§ **SHORT TASK**
How many of the lines below contain the word "Follow"? Reply with the number alone.

§ **INFORMATION GIVEN**
— begin —

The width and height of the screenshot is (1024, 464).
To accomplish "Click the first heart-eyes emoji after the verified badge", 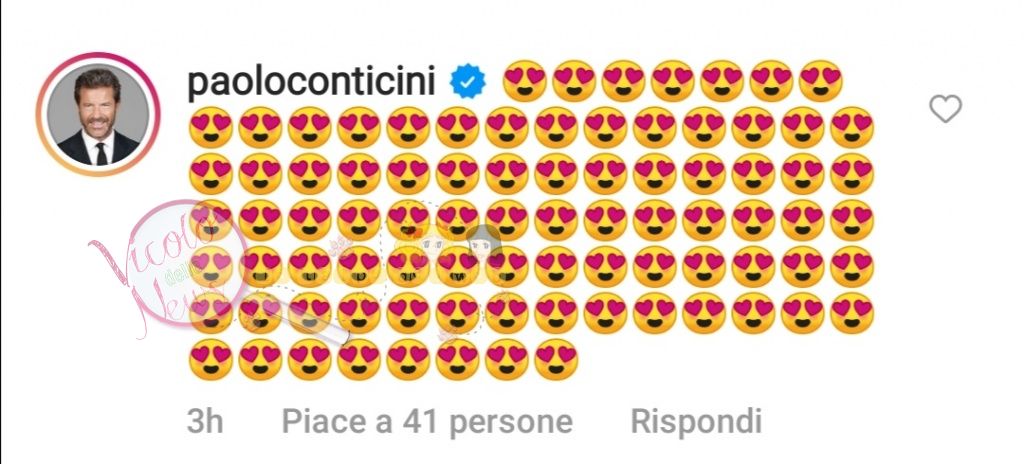I will click(x=524, y=81).
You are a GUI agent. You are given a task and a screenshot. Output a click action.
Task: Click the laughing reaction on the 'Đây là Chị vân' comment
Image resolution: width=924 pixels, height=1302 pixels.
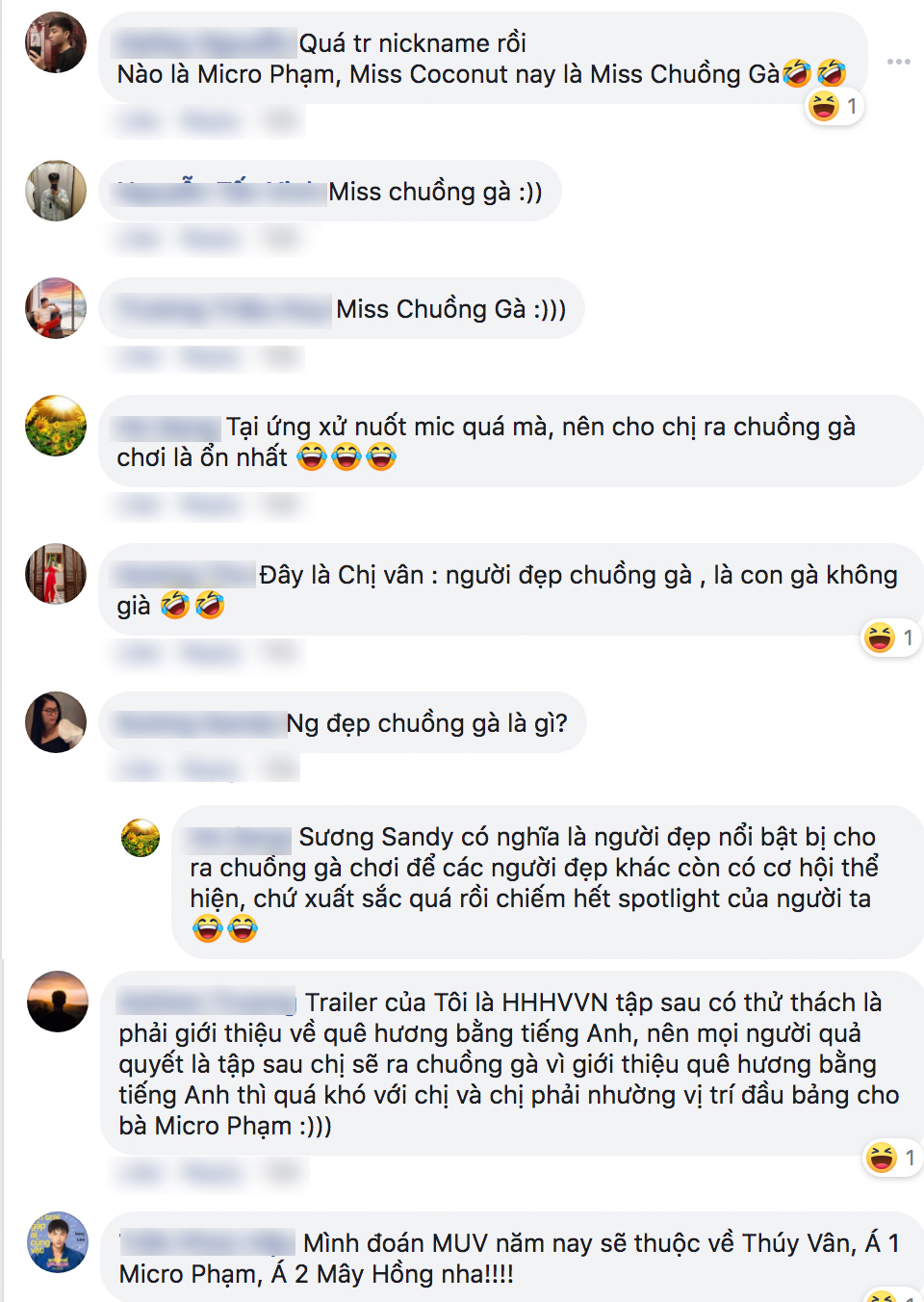tap(891, 638)
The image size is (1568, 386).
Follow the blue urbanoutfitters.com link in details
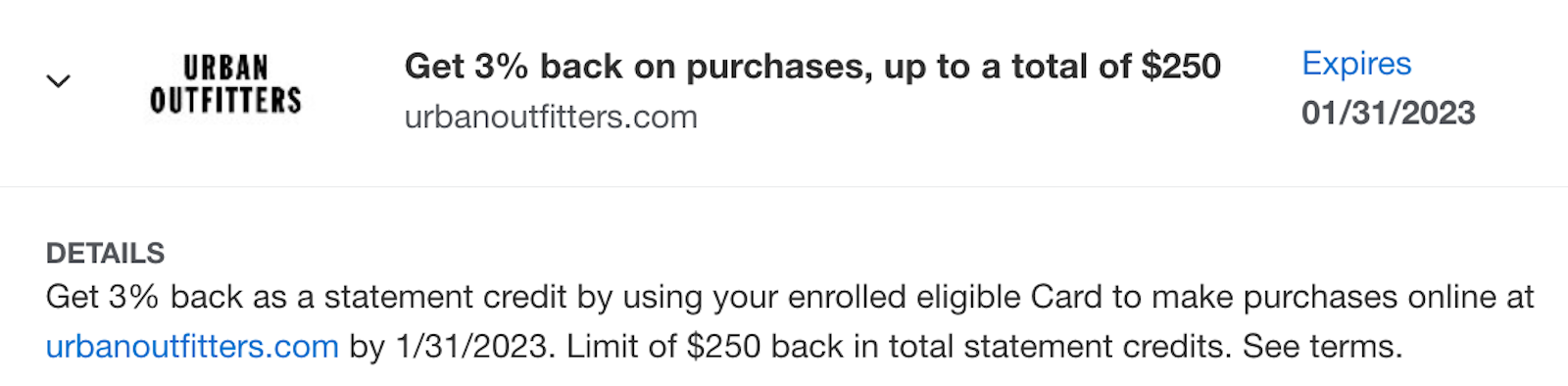click(x=192, y=347)
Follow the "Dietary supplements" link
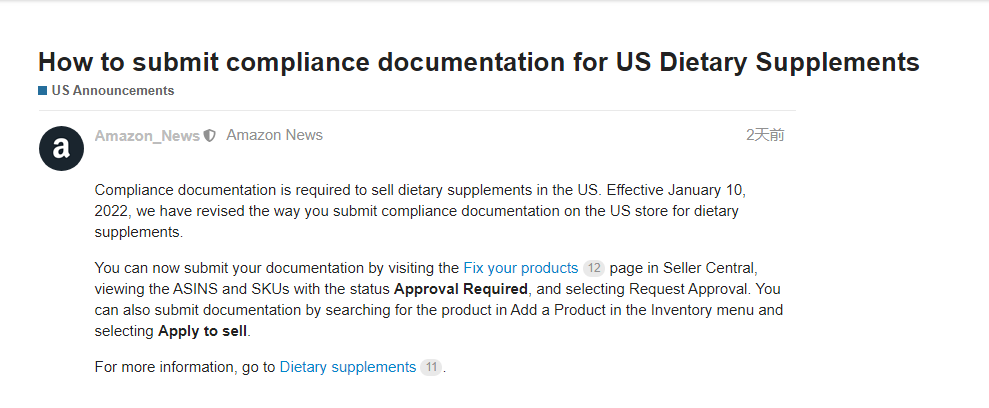 tap(347, 367)
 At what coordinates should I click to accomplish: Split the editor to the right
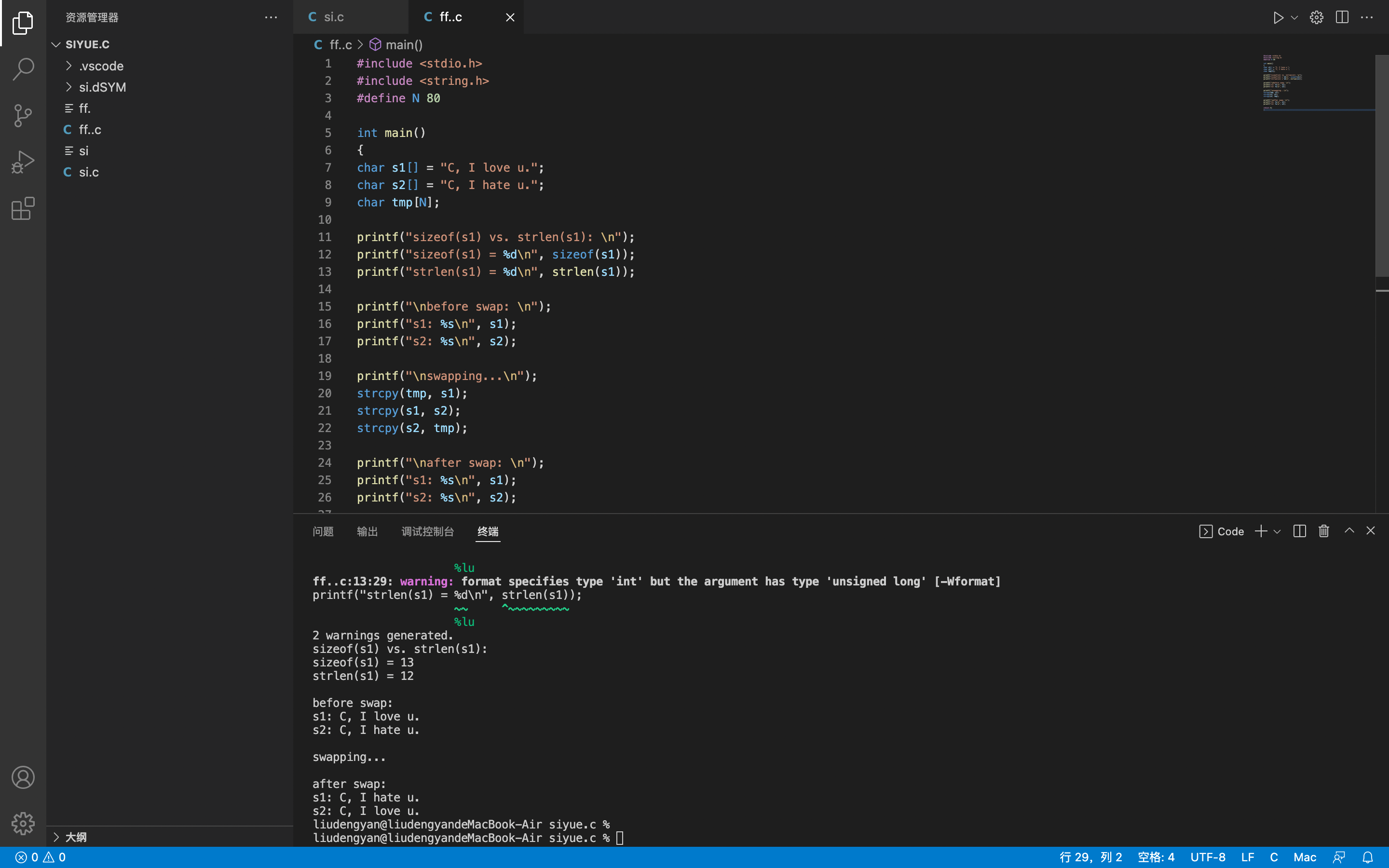point(1341,17)
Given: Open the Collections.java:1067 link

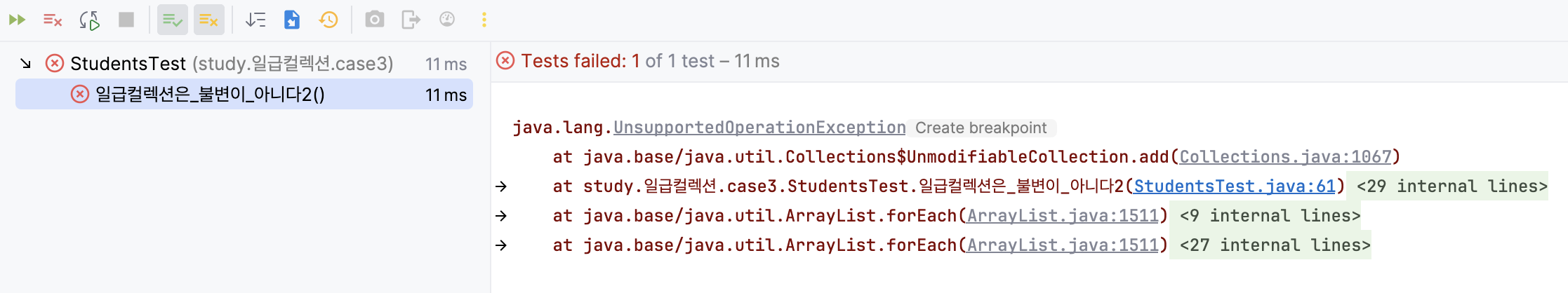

— end —

§ **ANSWER BELOW**
2